= FORENAUSZUG =
* * * *

Zu der Zeit ist die Post auch noch mit unauffällig gelben Bullis mit unauffälligen Antennen auf dem Fahrzeugdach unauffällig 10 mal die Strasse rauf und runter gefahren..... und hat sich immer gewundert warum sie den CB-Funker (der natürlich rechtzeitig seinen "Brenner" abgeschaltet hat ) nie erwischt haben. 
Voll unauffälliger Funkmesswagen.


----------



## Maik (7. Mai 2010)

Dr Dau hat gesagt.:


> Zu der Zeit  [...]


... und eine ganze Weile davor, konnte im "Toaster" noch mit der richtigen Wellenlänge ein Lauschangriff auf den Polizeifunk gestartet werden ;-)

mfg Maik


----------



## ComFreek (10. Mai 2010)

> Nur um Missverständnisse auszuschliessen.
> Du hast gesagt dass Du Deine Kopfhörer an den Lautsprechern angeschlossen hattest.
> chmee meint aber dass Du den Kopfhörer direkt am Computer anschliessen sollst (nur so könnte man die Lautsprecher und/oder deren Kabel ausschliessen).

* * * *

= GEZEIGTES MATERIAL =
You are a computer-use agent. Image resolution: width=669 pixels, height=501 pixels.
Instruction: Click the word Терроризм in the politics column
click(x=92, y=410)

* * * *

= IHRE AUFGABEN =
1 – Beantworten Sie diese Fragen zum Forenauszug:
(a) Welche Farbe hatten die Bullis der Post?
(b) Unter welchem Datum steht der Beitrag von Maik?
(c) Wo soll der Kopfhörer nach der Ansicht von chmee angeschlossen werden?
2 – Schreiben Sie den Abschnitt des Forenauszugs von „## Maik (7.“ bis „gestartet werden ;-)“ wortgetreu ab.
Das Material steht für sich und gehört nicht zum Forenauszug.

= LÖSUNGEN JE AUFGABE =
1 –
(a) Die Bullis der Post waren gelb.
(b) Der Beitrag von Maik ist auf den 7. Mai 2010 datiert.
(c) Nach chmee soll der Kopfhörer direkt am Computer angeschlossen werden.

2 –
## Maik (7. Mai 2010)

Dr Dau hat gesagt.:


> Zu der Zeit  [...]


... und eine ganze Weile davor, konnte im "Toaster" noch mit der richtigen Wellenlänge ein Lauschangriff auf den Polizeifunk gestartet werden ;-)